Problem to solve: Rewrite every line of the records below as a Markdown table with two columns, Row and Record line, numbering the rows and skipping blank lines. Leave the pictures out of your answer.

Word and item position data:
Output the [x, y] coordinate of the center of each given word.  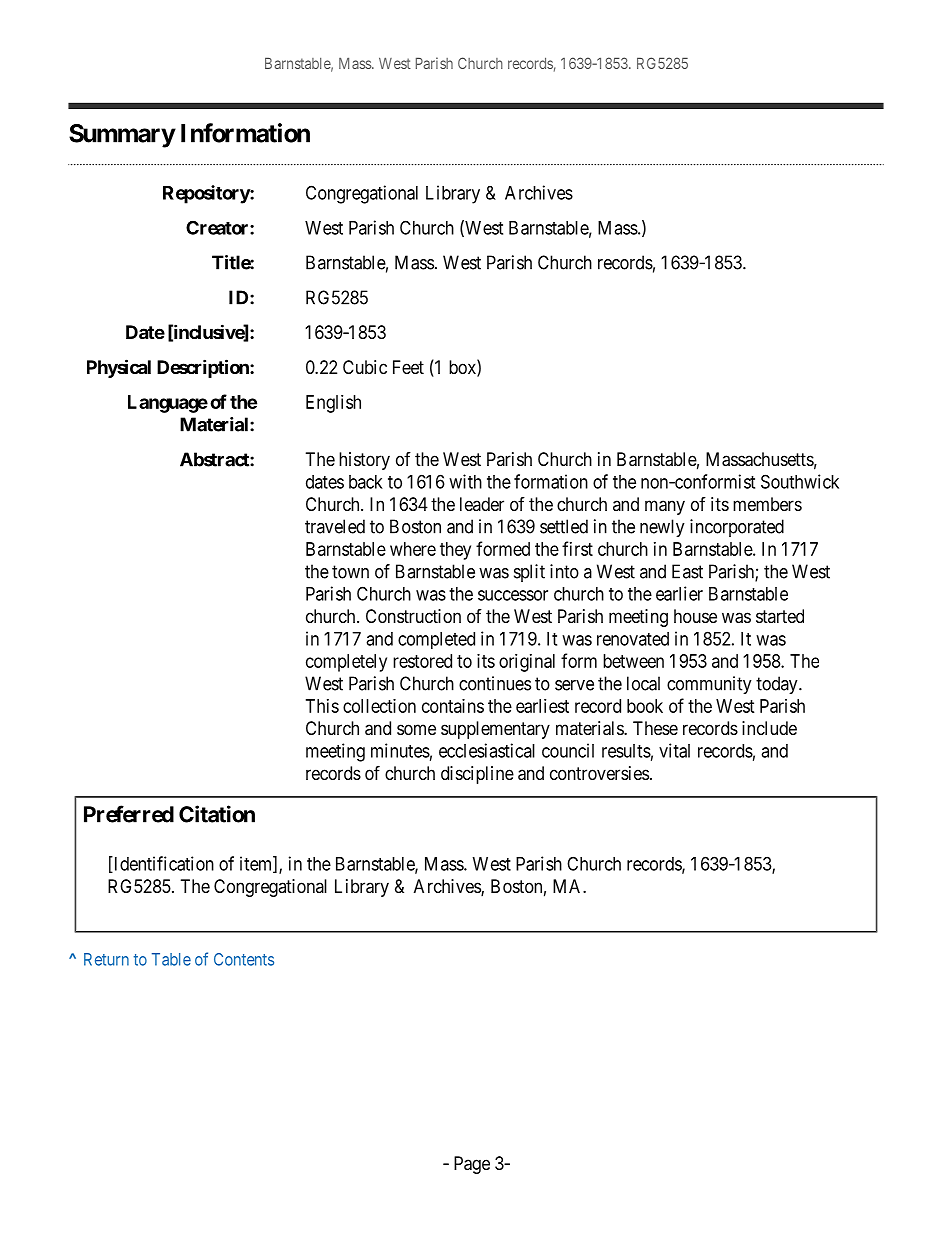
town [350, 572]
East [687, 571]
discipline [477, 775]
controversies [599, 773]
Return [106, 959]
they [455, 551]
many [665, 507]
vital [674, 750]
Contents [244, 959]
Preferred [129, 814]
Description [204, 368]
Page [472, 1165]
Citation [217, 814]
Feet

Correct output:
| Row | Record line |
|---|---|
| 1 | Output the [x, y] coordinate of the center of each given word.   |
| 2 | town [350, 572] |
| 3 | East [687, 571] |
| 4 | discipline [477, 775] |
| 5 | controversies [599, 773] |
| 6 | Return [106, 959] |
| 7 | they [455, 551] |
| 8 | many [665, 507] |
| 9 | vital [674, 750] |
| 10 | Contents [244, 959] |
| 11 | Preferred [129, 814] |
| 12 | Description [204, 368] |
| 13 | Page [472, 1165] |
| 14 | Citation [217, 814] |
| 15 | Feet |